__Work task__
Nothing but the pictures should be dropped when the records are transcribed word for word.

__Stored items__
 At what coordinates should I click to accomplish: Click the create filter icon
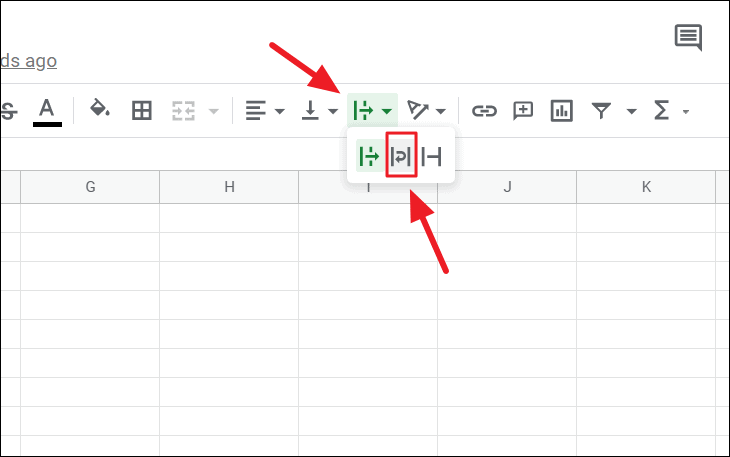(601, 110)
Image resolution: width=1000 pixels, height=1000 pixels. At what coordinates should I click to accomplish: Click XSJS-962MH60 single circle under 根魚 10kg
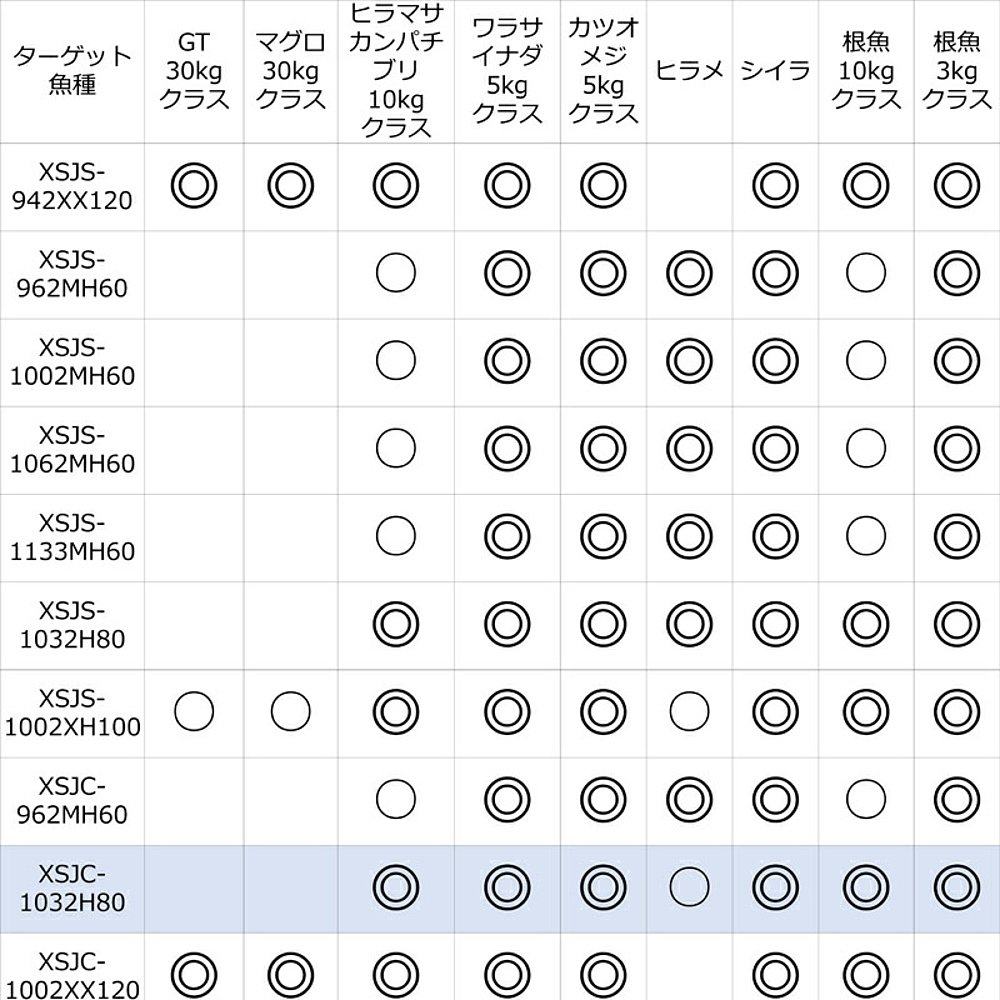(866, 272)
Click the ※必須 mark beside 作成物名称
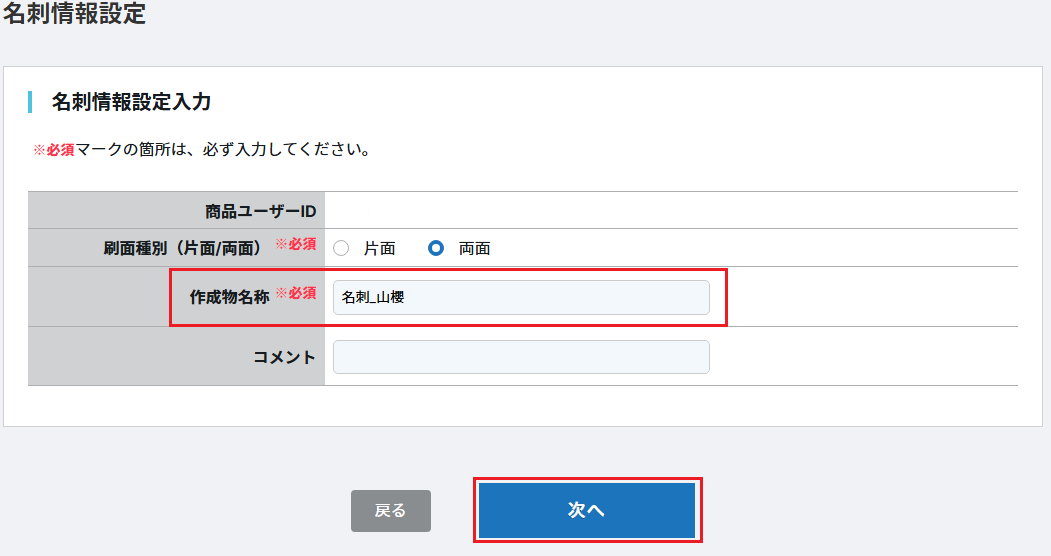 coord(296,294)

__The answer__
 At what coordinates should I click to accomplish: Click the create filter icon
(601, 110)
Image resolution: width=1000 pixels, height=1000 pixels. At what coordinates should I click to accomplish: Click XSJS-962MH60 single circle under 根魚 10kg
(866, 272)
Click the ※必須 mark beside 作成物名称
 coord(296,294)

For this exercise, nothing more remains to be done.